In summation, what people do to their own bodies, and what is in their own best interest, is pretty much not for unconcerned laymen to dictate. Some things people get away with, like watching a drive in movie screen from a nearby hill or using the bathroom of the gender that everyone thinks or considers you to be when they are wrong from a chromosomal standpoint, should not be either worried about or legislated against. Transsexuals who fail to "pass" are no more likely to commit sexual assault in a bathroom than anyone else, so why bar them? Use private bathrooms instead of public ones? But hey if you see Bill Cosby in a wig walk into a women's bathroom, maybe play it safe and hold it in... If a really manly looking
woman demands you refer to her as such, first and foremost consider whether or not they are manly enough to beat you up, but after that ask yourself how far out of your intuitive way you need to go in order to placate/appease/respect them in the given situation. If you don't like them and want to be offensive or have a point to make, go ahead and speak what you wish, but also consider the social ramifications resulting from how other people will interpret and judge what you say and how you say it. If someone demands that you refer to them as some pronoun they just invented like "ze/zim/zir/zey/zem", then you can in most situations get away with explaining to them that they can be satisfied with "he/she/they" like every other person and thing in existence or fuck off back to their preferred orifice of origin to continue gestating for a few months while they come to realize that the world cannot cognitively and syntactically revolve around their own eccentric obscurantism. Tell them that when people begin to use those terms regularly enough that you will just naturally and subconsciously adopt them into your patterns of speech.

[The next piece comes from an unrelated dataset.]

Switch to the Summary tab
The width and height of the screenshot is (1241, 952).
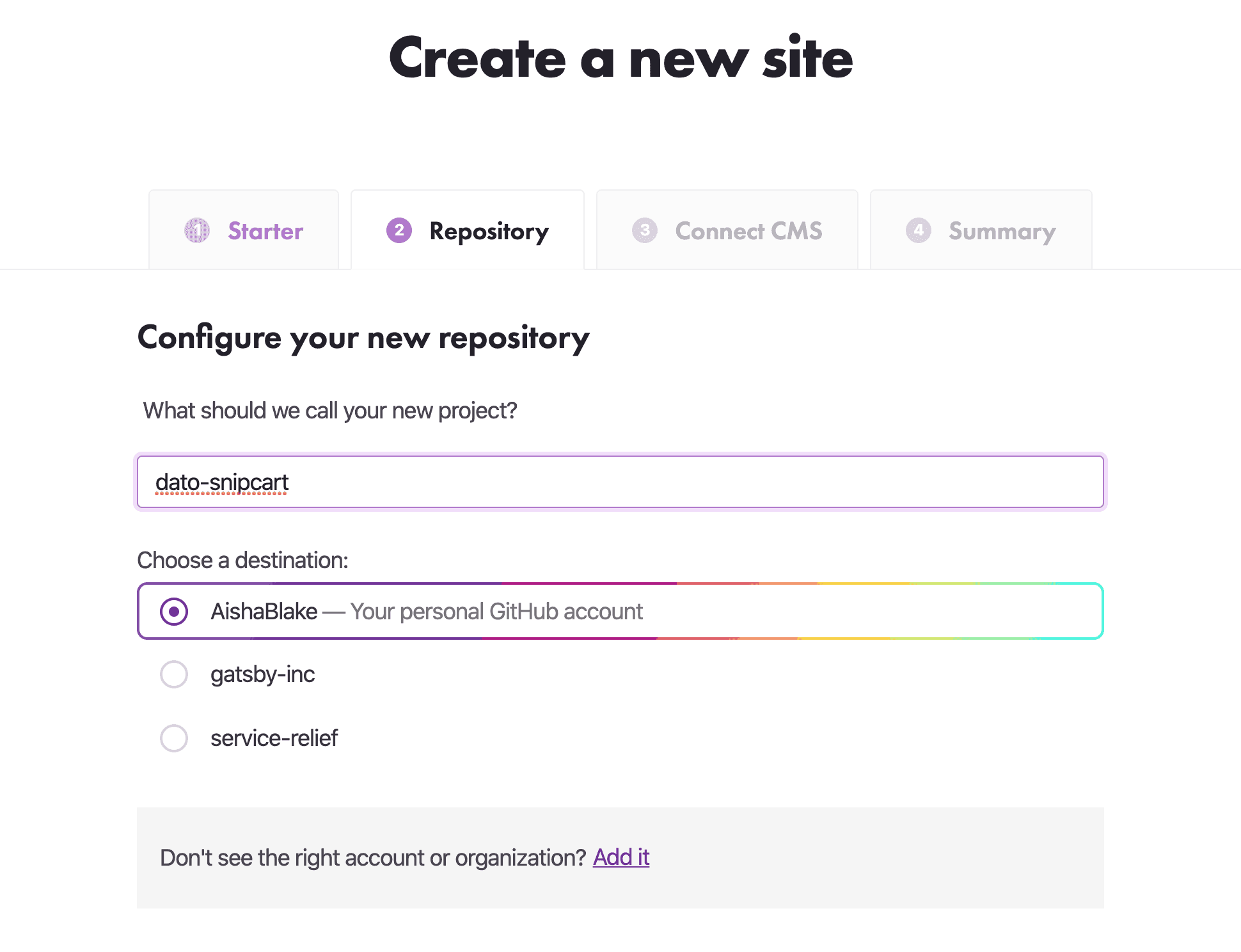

When there are enough fully transitioned dolphin-kin out there swimming the the deep blue of the pacific, I'm sure that out of respect and admiration we will all use trans-dolphin culture specific pronouns where possible. So you see, while this issue is very deep, dark, and complicated, through echo-location like observational skills we can scan our environments for the porpoise and goal of successfully navigating what seem like unchartable waters.